# What to do
1. Reproduce the gadodiamide passage word for word, starting with "Gadodiamide is a" and going on through "normal kidney function.".
2. Decide whether each statement agrees with the gadodiamide passage. Answer yes or no for each, and quote the words from the passage that settle it.
(a) No cases of nephrogenic systemic fibrosis have been seen in people with normal kidney function.
(b) A 2015 study found gadolinium deposited in the liver tissue of people who had received gadodiamide.
(c) The most common adverse reactions to gadodiamide include nausea, headache, or injection site discomfort.

# Text under study
:::::
Gadodiamide is a contrast medium used for cranial and spinal magnetic resonance imaging (MRI) and for general MRI of the body after intravenous administration. It provides contrast enhancement and facilitates visualisation of abnormal structures or lesions in various parts of the body including the central nervous system (CNS). It crosses intact the blood brain barrier.

== Adverse effects ==
Gadodiamide is one of the main GBCA associated with nephrogenic systemic fibrosis (NSF), a toxic reaction occurring in some people with kidney problems. No cases have been seen in people with normal kidney function.

A 2015 study found gadolinium deposited in the brain tissue of people who had received gadodiamide. Other studies using post-mortem mass spectrometry found most of the deposit remained at least 2 years after an injection and deposit also in individuals with no kidney issues.

In vitro studies found it to be neurotoxic.

An Italian task force recommended that breastfeeding mothers precautionally avoid any contrast agent, such as gadodiamide, that has been associated with nephrogenic systemic fibrosis.

Like other gadolinium-based contrast agents (GBCAs), gadodiamide may cause a range of adverse reactions. The most common include mild symptoms such as nausea, headache, or injection site discomfort. However, rare but serious reactions have been reported.
:::::
# Collected data
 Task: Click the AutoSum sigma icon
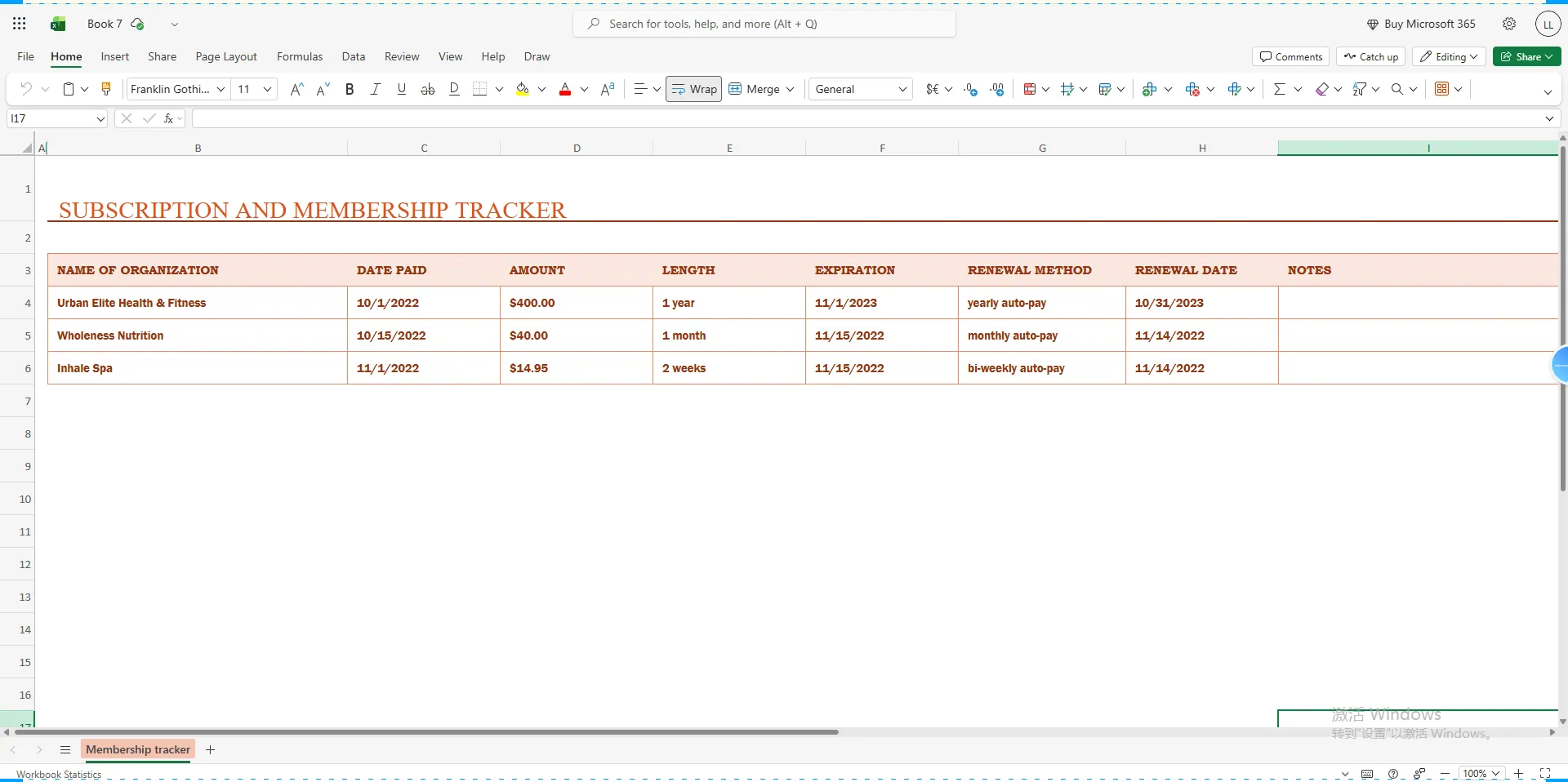click(x=1279, y=89)
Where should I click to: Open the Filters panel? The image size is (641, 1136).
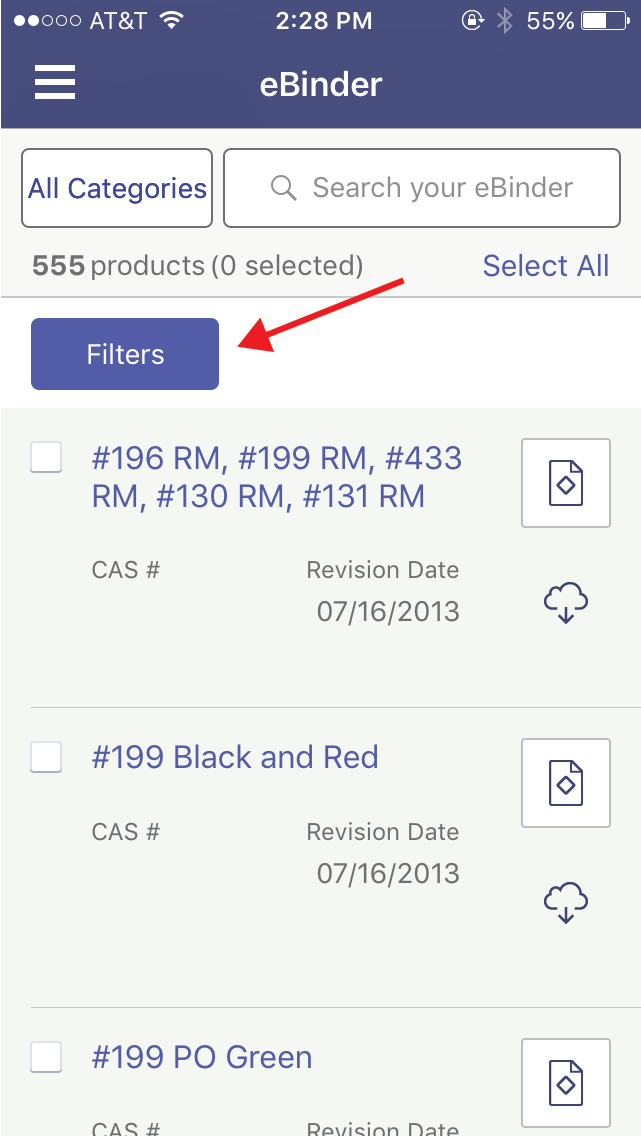click(x=125, y=354)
:::::
# Answers provided
1.
Gadodiamide is a contrast medium used for cranial and spinal magnetic resonance imaging (MRI) and for general MRI of the body after intravenous administration. It provides contrast enhancement and facilitates visualisation of abnormal structures or lesions in various parts of the body including the central nervous system (CNS). It crosses intact the blood brain barrier.

== Adverse effects ==
Gadodiamide is one of the main GBCA associated with nephrogenic systemic fibrosis (NSF), a toxic reaction occurring in some people with kidney problems. No cases have been seen in people with normal kidney function.

2.
(a) Yes: "No cases have been seen in people with normal kidney function."
(b) No: "A 2015 study found gadolinium deposited in the brain tissue of people who had received gadodiamide."
(c) Yes: "The most common include mild symptoms such as nausea, headache, or injection site discomfort."